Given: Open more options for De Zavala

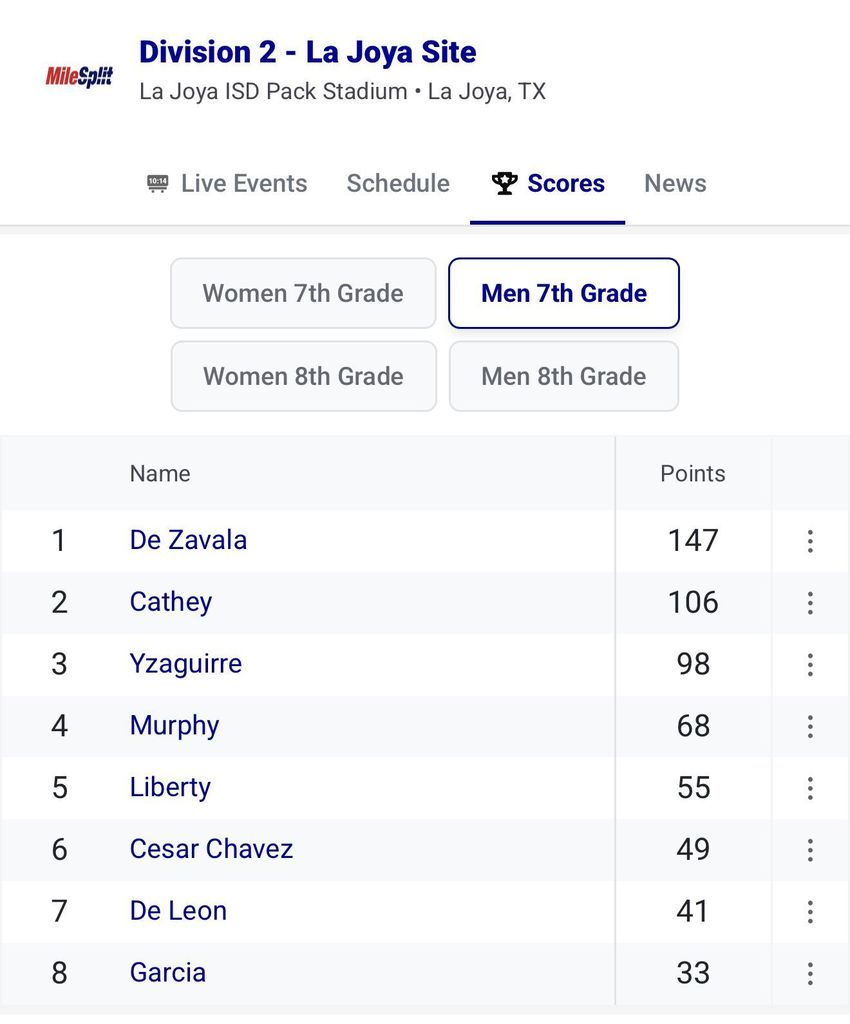Looking at the screenshot, I should pyautogui.click(x=810, y=541).
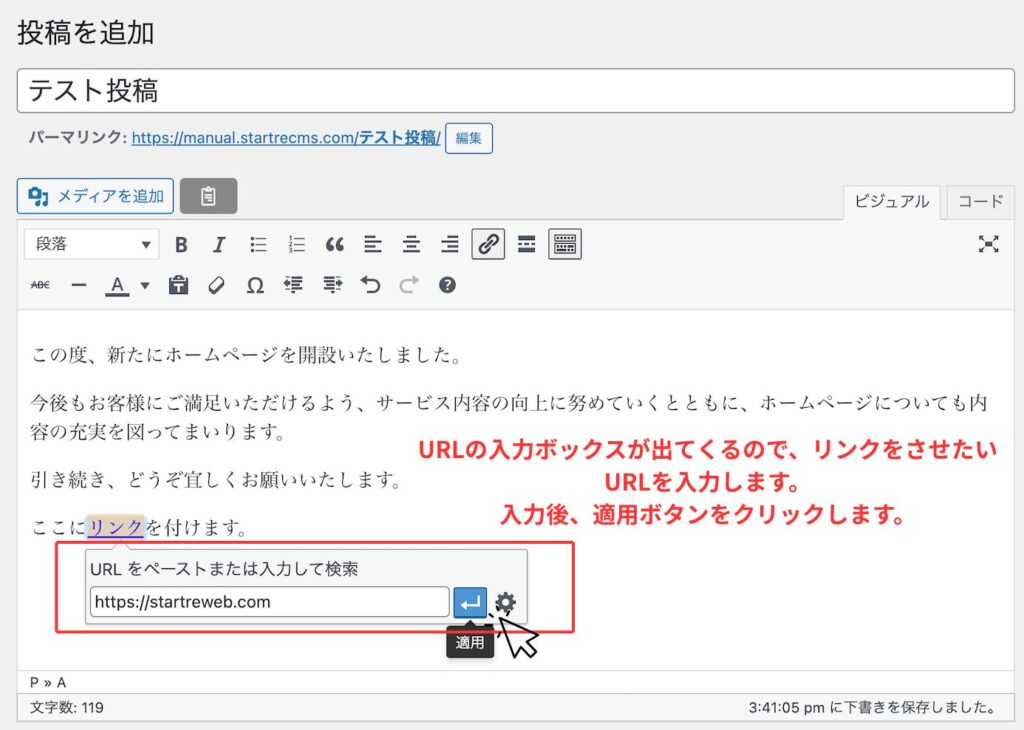Click the text color A swatch
1024x730 pixels.
[x=117, y=285]
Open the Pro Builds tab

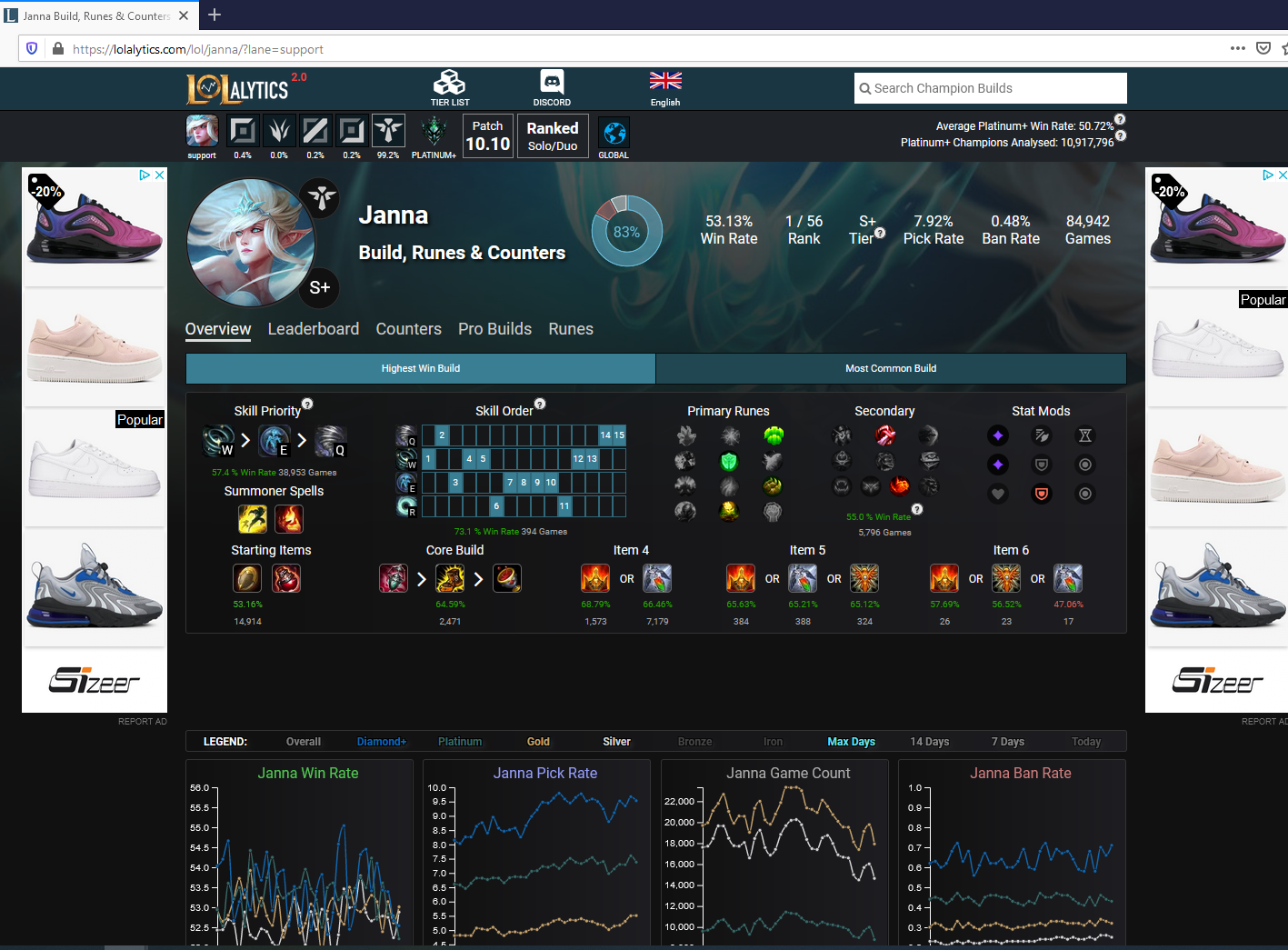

* Task to complete *
The full text of the data above, exact and without pictures, is what to return.

* Completed exercise *
Given: Open more options for De Zavala

Looking at the screenshot, I should pyautogui.click(x=810, y=541).
Click the text color A swatch
1024x730 pixels.
[x=117, y=285]
Open the Pro Builds tab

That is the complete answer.